When it comes to the best way on how to sand a deck, there’s only one real way to do it – like a professional. And that’s exactly what we’re going to be taking a look at today.
From the tools to the methods and all the tips and tricks you need to know, this guide’ll ensure that you achieve perfect results.
How to Sand a Deck in 4 Steps
Before you learn how to sand a deck, you need to get the necessary equipment. Thankfully, you don’t need many things. You just need an electric sander (orbital, sheet or floor drum) – be sure to read my article on the best sanders for decks to find the perfect one – several sheets of sandpaper of various grits (coarse 20-50 grit, medium 120 and fine 250 are great choices), and of course your favorite stain/coat/paint when it’s time to refinish the deck at the end.

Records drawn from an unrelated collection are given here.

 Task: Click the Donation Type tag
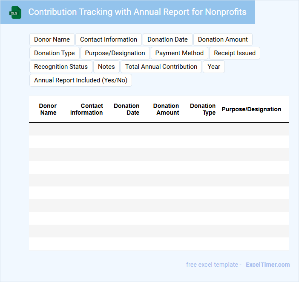(55, 53)
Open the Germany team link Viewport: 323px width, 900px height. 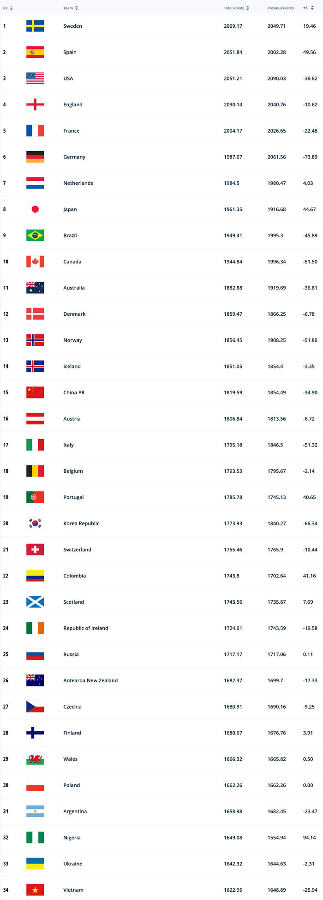coord(74,157)
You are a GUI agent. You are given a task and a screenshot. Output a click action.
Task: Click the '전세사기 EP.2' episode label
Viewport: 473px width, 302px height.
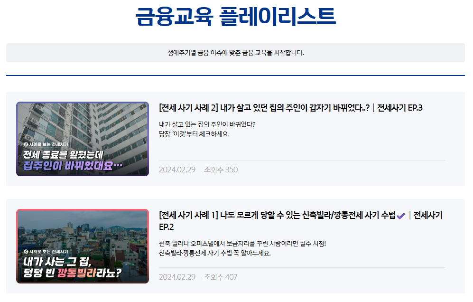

To achieve better results, remember to wash the deck first to remove most of the grunge before using the sander.
1 – Wash the Deck
Firstly, use a hard bristle push broom to sweep the deck. In case of any loose fasteners, reset them in their position. Chances are that you may need to reattach some warped boards that have detached from the joists.
Add some detergent to a bucket of warm water and mix. Using a mop, clean the deck and leave the deck to dry for 24 hours. As it dries, use a paint scraper to remove any debris resting in the gaps between boards.
2 – Sand the Wooden Deck
If the boards on your deck are warped and they are made from teak or any other hardwood, first pass coarse 20 to 50 grit sandpaper. For softwood decks, use a 50-grit paper which is less aggressive on the deck.
3 – Sand the Board Edges
Depending on your deck design, it might be tough to sand the outer edges of the deck board, especially if your deck has low bottom baluster rails. To counter this problem, use a smaller detail sander if you find it hard to use a standard orbital/sheet sander.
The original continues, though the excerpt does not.